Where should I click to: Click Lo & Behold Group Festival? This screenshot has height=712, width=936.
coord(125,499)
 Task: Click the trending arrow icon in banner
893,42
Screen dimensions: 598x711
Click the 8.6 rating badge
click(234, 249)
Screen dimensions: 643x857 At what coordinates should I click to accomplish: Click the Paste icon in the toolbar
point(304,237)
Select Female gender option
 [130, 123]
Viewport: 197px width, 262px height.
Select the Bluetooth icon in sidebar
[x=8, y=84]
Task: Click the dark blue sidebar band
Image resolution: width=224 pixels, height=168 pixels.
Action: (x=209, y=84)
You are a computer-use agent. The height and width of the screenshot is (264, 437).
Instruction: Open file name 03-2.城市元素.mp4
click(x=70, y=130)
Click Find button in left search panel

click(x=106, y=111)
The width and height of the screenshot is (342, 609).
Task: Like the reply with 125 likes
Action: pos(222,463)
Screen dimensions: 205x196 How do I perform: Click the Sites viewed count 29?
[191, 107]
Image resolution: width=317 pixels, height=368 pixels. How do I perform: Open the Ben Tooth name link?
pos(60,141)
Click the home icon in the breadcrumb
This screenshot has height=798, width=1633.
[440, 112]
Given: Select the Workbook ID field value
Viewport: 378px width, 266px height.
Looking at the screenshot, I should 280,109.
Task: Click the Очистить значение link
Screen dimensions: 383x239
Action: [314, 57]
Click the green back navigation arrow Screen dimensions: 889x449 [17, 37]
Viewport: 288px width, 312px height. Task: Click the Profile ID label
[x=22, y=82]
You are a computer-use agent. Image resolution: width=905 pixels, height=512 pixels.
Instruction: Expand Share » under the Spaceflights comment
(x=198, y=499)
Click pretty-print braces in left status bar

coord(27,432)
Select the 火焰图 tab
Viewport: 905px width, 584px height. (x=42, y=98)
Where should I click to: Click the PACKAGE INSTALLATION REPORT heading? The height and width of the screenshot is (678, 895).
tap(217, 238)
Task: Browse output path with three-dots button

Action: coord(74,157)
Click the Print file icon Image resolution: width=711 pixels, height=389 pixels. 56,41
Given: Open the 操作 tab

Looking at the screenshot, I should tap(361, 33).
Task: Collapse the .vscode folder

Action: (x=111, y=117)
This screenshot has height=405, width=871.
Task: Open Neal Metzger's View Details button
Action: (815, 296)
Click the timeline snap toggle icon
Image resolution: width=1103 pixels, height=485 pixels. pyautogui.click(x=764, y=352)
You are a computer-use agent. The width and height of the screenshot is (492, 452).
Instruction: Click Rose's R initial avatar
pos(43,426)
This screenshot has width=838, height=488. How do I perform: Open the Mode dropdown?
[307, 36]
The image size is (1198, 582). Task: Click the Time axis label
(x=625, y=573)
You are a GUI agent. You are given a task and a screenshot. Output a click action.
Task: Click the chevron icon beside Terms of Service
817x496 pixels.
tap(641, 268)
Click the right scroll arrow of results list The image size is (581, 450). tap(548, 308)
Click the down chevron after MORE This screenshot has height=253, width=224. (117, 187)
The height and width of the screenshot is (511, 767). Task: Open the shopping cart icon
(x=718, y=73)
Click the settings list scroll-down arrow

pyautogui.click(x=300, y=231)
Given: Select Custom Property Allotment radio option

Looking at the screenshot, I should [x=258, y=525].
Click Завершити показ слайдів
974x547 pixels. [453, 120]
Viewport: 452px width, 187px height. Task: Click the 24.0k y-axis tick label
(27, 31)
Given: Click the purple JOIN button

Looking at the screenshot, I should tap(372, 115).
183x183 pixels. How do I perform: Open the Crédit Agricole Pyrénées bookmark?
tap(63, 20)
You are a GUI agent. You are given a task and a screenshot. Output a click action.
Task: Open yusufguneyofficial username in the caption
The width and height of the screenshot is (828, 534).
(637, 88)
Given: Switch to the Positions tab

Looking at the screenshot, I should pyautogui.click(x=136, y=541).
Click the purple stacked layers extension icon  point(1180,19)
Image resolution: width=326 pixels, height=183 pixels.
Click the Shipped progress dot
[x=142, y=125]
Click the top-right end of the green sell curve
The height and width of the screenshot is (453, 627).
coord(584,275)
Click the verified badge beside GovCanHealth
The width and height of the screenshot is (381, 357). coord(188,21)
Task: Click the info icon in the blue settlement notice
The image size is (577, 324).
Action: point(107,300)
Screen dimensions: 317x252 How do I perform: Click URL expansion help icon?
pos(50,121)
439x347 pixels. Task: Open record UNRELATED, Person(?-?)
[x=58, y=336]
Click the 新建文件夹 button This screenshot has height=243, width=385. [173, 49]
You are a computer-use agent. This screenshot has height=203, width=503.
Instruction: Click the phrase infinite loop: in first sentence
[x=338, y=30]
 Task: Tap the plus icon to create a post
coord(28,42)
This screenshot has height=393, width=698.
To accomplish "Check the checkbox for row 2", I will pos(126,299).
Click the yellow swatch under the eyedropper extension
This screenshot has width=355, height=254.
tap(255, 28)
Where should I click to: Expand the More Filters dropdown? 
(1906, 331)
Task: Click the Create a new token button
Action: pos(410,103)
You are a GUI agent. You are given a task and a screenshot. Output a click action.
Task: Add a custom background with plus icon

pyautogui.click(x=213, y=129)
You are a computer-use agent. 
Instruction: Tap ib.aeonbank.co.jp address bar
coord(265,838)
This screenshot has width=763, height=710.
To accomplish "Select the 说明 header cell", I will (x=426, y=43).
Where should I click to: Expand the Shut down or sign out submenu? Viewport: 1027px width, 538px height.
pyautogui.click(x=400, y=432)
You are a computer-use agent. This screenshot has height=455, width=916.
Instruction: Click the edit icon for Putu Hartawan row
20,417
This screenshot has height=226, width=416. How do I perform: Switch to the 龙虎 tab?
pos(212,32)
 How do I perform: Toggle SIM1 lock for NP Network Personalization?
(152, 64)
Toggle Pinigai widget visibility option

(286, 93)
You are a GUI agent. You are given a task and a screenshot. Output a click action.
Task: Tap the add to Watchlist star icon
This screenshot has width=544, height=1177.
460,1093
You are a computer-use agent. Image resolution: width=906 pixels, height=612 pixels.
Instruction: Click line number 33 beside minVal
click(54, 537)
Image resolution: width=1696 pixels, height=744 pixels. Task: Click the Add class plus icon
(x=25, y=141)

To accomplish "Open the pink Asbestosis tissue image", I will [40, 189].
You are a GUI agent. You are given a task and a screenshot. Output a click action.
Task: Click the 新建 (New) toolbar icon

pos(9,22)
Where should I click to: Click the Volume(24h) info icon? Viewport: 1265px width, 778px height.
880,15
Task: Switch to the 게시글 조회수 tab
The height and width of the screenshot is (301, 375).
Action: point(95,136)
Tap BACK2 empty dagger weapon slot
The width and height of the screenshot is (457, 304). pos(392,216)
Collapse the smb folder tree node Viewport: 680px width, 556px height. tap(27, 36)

*YOUR GOAL:* Repeat the records above in full, word for word.

*RESPONSE FOR THIS EXERCISE:*
Where should I click to: Click Lo & Behold Group Festival? This screenshot has height=712, width=936.
coord(125,499)
 Task: Click the trending arrow icon in banner
893,42
Screen dimensions: 598x711
Click the 8.6 rating badge
click(234, 249)
Screen dimensions: 643x857 At what coordinates should I click to accomplish: Click the Paste icon in the toolbar
point(304,237)
Select Female gender option
 [130, 123]
Viewport: 197px width, 262px height.
Select the Bluetooth icon in sidebar
[x=8, y=84]
Task: Click the dark blue sidebar band
Image resolution: width=224 pixels, height=168 pixels.
Action: (x=209, y=84)
You are a computer-use agent. The height and width of the screenshot is (264, 437).
Instruction: Open file name 03-2.城市元素.mp4
click(x=70, y=130)
Click Find button in left search panel

click(x=106, y=111)
The width and height of the screenshot is (342, 609).
Task: Like the reply with 125 likes
Action: pos(222,463)
Screen dimensions: 205x196 How do I perform: Click the Sites viewed count 29?
[191, 107]
Image resolution: width=317 pixels, height=368 pixels. How do I perform: Open the Ben Tooth name link?
pos(60,141)
Click the home icon in the breadcrumb
This screenshot has height=798, width=1633.
[440, 112]
Given: Select the Workbook ID field value
Viewport: 378px width, 266px height.
Looking at the screenshot, I should 280,109.
Task: Click the Очистить значение link
Screen dimensions: 383x239
Action: [314, 57]
Click the green back navigation arrow Screen dimensions: 889x449 [17, 37]
Viewport: 288px width, 312px height. Task: Click the Profile ID label
[x=22, y=82]
You are a computer-use agent. Image resolution: width=905 pixels, height=512 pixels.
Instruction: Expand Share » under the Spaceflights comment
(x=198, y=499)
Click pretty-print braces in left status bar

coord(27,432)
Select the 火焰图 tab
Viewport: 905px width, 584px height. (x=42, y=98)
Where should I click to: Click the PACKAGE INSTALLATION REPORT heading? The height and width of the screenshot is (678, 895).
tap(217, 238)
Task: Browse output path with three-dots button

Action: coord(74,157)
Click the Print file icon Image resolution: width=711 pixels, height=389 pixels. 56,41
Given: Open the 操作 tab

Looking at the screenshot, I should tap(361, 33).
Task: Collapse the .vscode folder

Action: (x=111, y=117)
This screenshot has height=405, width=871.
Task: Open Neal Metzger's View Details button
Action: (815, 296)
Click the timeline snap toggle icon
Image resolution: width=1103 pixels, height=485 pixels. pyautogui.click(x=764, y=352)
You are a computer-use agent. The width and height of the screenshot is (492, 452).
Instruction: Click Rose's R initial avatar
pos(43,426)
This screenshot has width=838, height=488. How do I perform: Open the Mode dropdown?
[307, 36]
The image size is (1198, 582). Task: Click the Time axis label
(x=625, y=573)
You are a GUI agent. You are given a task and a screenshot. Output a click action.
Task: Click the chevron icon beside Terms of Service
817x496 pixels.
tap(641, 268)
Click the right scroll arrow of results list The image size is (581, 450). tap(548, 308)
Click the down chevron after MORE This screenshot has height=253, width=224. (117, 187)
The height and width of the screenshot is (511, 767). Task: Open the shopping cart icon
(x=718, y=73)
Click the settings list scroll-down arrow

pyautogui.click(x=300, y=231)
Given: Select Custom Property Allotment radio option

Looking at the screenshot, I should [x=258, y=525].
Click Завершити показ слайдів
974x547 pixels. [453, 120]
Viewport: 452px width, 187px height. Task: Click the 24.0k y-axis tick label
(27, 31)
Given: Click the purple JOIN button

Looking at the screenshot, I should tap(372, 115).
183x183 pixels. How do I perform: Open the Crédit Agricole Pyrénées bookmark?
tap(63, 20)
You are a GUI agent. You are given a task and a screenshot. Output a click action.
Task: Open yusufguneyofficial username in the caption
The width and height of the screenshot is (828, 534).
(637, 88)
Given: Switch to the Positions tab

Looking at the screenshot, I should pyautogui.click(x=136, y=541).
Click the purple stacked layers extension icon  point(1180,19)
Image resolution: width=326 pixels, height=183 pixels.
Click the Shipped progress dot
[x=142, y=125]
Click the top-right end of the green sell curve
The height and width of the screenshot is (453, 627).
coord(584,275)
Click the verified badge beside GovCanHealth
The width and height of the screenshot is (381, 357). coord(188,21)
Task: Click the info icon in the blue settlement notice
The image size is (577, 324).
Action: point(107,300)
Screen dimensions: 317x252 How do I perform: Click URL expansion help icon?
pos(50,121)
439x347 pixels. Task: Open record UNRELATED, Person(?-?)
[x=58, y=336]
Click the 新建文件夹 button This screenshot has height=243, width=385. [173, 49]
You are a computer-use agent. This screenshot has height=203, width=503.
Instruction: Click the phrase infinite loop: in first sentence
[x=338, y=30]
 Task: Tap the plus icon to create a post
coord(28,42)
This screenshot has height=393, width=698.
To accomplish "Check the checkbox for row 2", I will pos(126,299).
Click the yellow swatch under the eyedropper extension
This screenshot has width=355, height=254.
tap(255, 28)
Where should I click to: Expand the More Filters dropdown? 
(1906, 331)
Task: Click the Create a new token button
Action: pos(410,103)
You are a GUI agent. You are given a task and a screenshot. Output a click action.
Task: Add a custom background with plus icon

pyautogui.click(x=213, y=129)
You are a computer-use agent. 
Instruction: Tap ib.aeonbank.co.jp address bar
coord(265,838)
This screenshot has width=763, height=710.
To accomplish "Select the 说明 header cell", I will (x=426, y=43).
Where should I click to: Expand the Shut down or sign out submenu? Viewport: 1027px width, 538px height.
pyautogui.click(x=400, y=432)
You are a computer-use agent. This screenshot has height=455, width=916.
Instruction: Click the edit icon for Putu Hartawan row
20,417
This screenshot has height=226, width=416. How do I perform: Switch to the 龙虎 tab?
pos(212,32)
 How do I perform: Toggle SIM1 lock for NP Network Personalization?
(152, 64)
Toggle Pinigai widget visibility option

(286, 93)
You are a GUI agent. You are given a task and a screenshot. Output a click action.
Task: Tap the add to Watchlist star icon
This screenshot has width=544, height=1177.
460,1093
You are a computer-use agent. Image resolution: width=906 pixels, height=612 pixels.
Instruction: Click line number 33 beside minVal
click(54, 537)
Image resolution: width=1696 pixels, height=744 pixels. Task: Click the Add class plus icon
(x=25, y=141)

To accomplish "Open the pink Asbestosis tissue image", I will [40, 189].
You are a GUI agent. You are given a task and a screenshot. Output a click action.
Task: Click the 新建 (New) toolbar icon

pos(9,22)
Where should I click to: Click the Volume(24h) info icon? Viewport: 1265px width, 778px height.
880,15
Task: Switch to the 게시글 조회수 tab
The height and width of the screenshot is (301, 375).
Action: point(95,136)
Tap BACK2 empty dagger weapon slot
The width and height of the screenshot is (457, 304). pos(392,216)
Collapse the smb folder tree node Viewport: 680px width, 556px height. tap(27, 36)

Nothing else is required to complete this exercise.